◆ Exercise task
Find each line in the records below that contains the string "height" and copy those lines. Case counts.

◆ Provided records

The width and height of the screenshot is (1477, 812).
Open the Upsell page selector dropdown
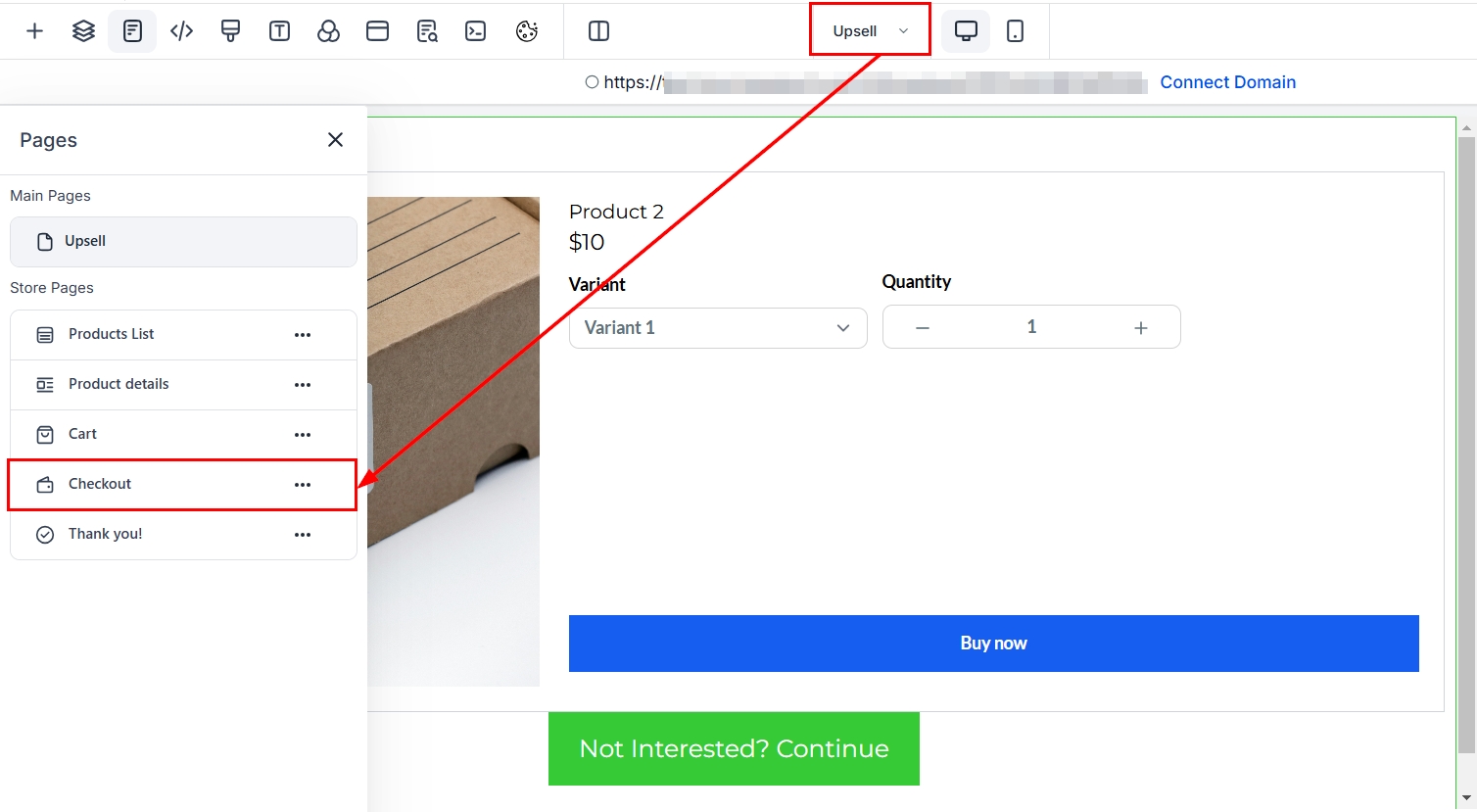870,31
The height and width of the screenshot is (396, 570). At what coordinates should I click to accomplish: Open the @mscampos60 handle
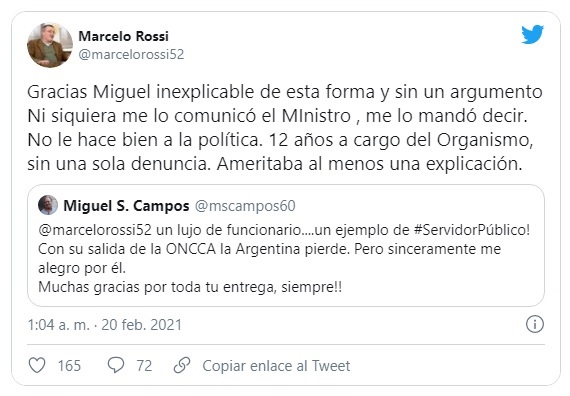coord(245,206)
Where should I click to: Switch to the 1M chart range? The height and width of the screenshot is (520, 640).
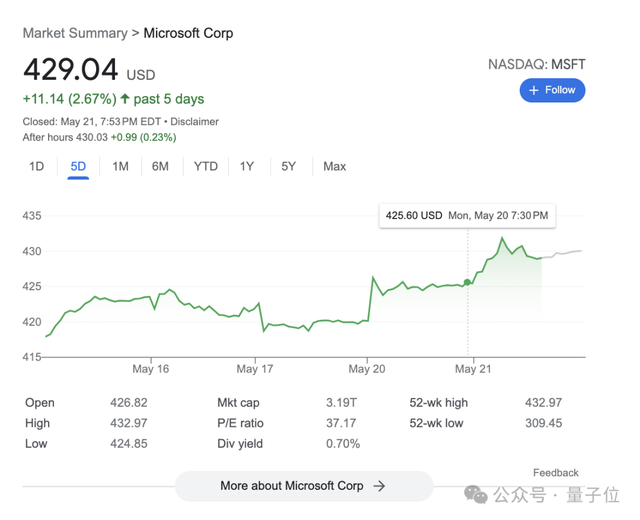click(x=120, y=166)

◆ Task output
The width and height of the screenshot is (1477, 812).
The height and width of the screenshot is (396, 570). At what coordinates should I click to accomplish: Open the @mscampos60 handle
Where should I click to: Switch to the 1M chart range? The height and width of the screenshot is (520, 640).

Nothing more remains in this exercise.